The remaining 20% of the Medicare-approved amount is the beneficiary’s coinsurance responsibility. This coinsurance applies to a wide range of services, including:
Doctor visits
Outpatient chemotherapy
Radiation therapy
Diagnostic tests
Original Medicare, which includes Part A and Part B, does not have an annual out-of-pocket maximum. This means there is no ceiling on the amount an individual might pay in coinsurance for covered services in a given year.

The Role of Other Medicare Options

Other Medicare components and related plans address aspects of cancer treatment not primarily covered by Part B, or they can help supplement Part B coverage. Medicare Part A covers:
Inpatient hospital stays, which are necessary for procedures such as cancer surgery or complex treatments requiring hospitalization
Skilled nursing facility care following a qualifying hospital stay
Hospice care for end-of-life support
Blood transfusions
For 2025, the Part A deductible is $1,676 per benefit period.

Medicare Part D specifically covers prescription drugs, including oral chemotherapy medications taken at home, anti-nausea drugs, and other prescriptions used as part of cancer treatment. Part D plans have a maximum deductible, which is limited to $590 for 2025. These plans also have an out-of-pocket maximum; for 2025, beneficiaries will not pay more than $2,000 out-of-pocket for covered drugs, after which catastrophic coverage begins.

Medicare Advantage plans, also known as Part C, are offered by private insurance companies approved by Medicare. These plans bundle the benefits of Part A and Part B, and often include Part D prescription drug coverage. While Medicare Advantage plans must provide at least the same coverage as Original Medicare, their cost structures, provider networks, and additional benefits can differ. Unlike Original Medicare, Medicare Advantage plans have an annual out-of-pocket maximum, which for 2025 can be up to $9,350 for in-network services.

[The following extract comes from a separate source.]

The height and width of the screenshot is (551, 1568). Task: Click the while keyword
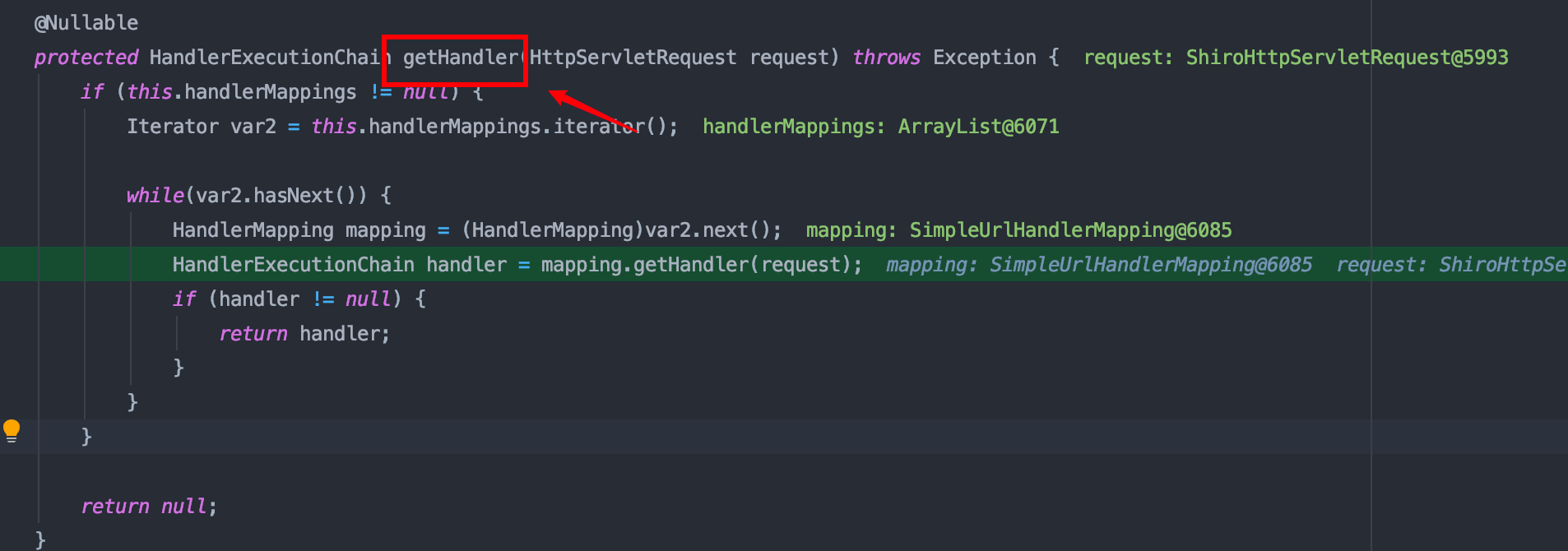coord(155,196)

Medicare Supplement Insurance, or Medigap plans, are another option that can help manage out-of-pocket costs associated with Original Medicare Parts A and B. These plans are sold by private companies and help cover expenses such as deductibles, coinsurance, and copayments. Medigap plans can significantly reduce financial exposure for cancer patients by covering some or all of the 20% coinsurance that Part B beneficiaries would otherwise pay. Some Medigap plans, such as Plan K and Plan L, also have their own out-of-pocket limits; for 2025, these limits are $7,220 for Plan K and $3,610 for Plan L.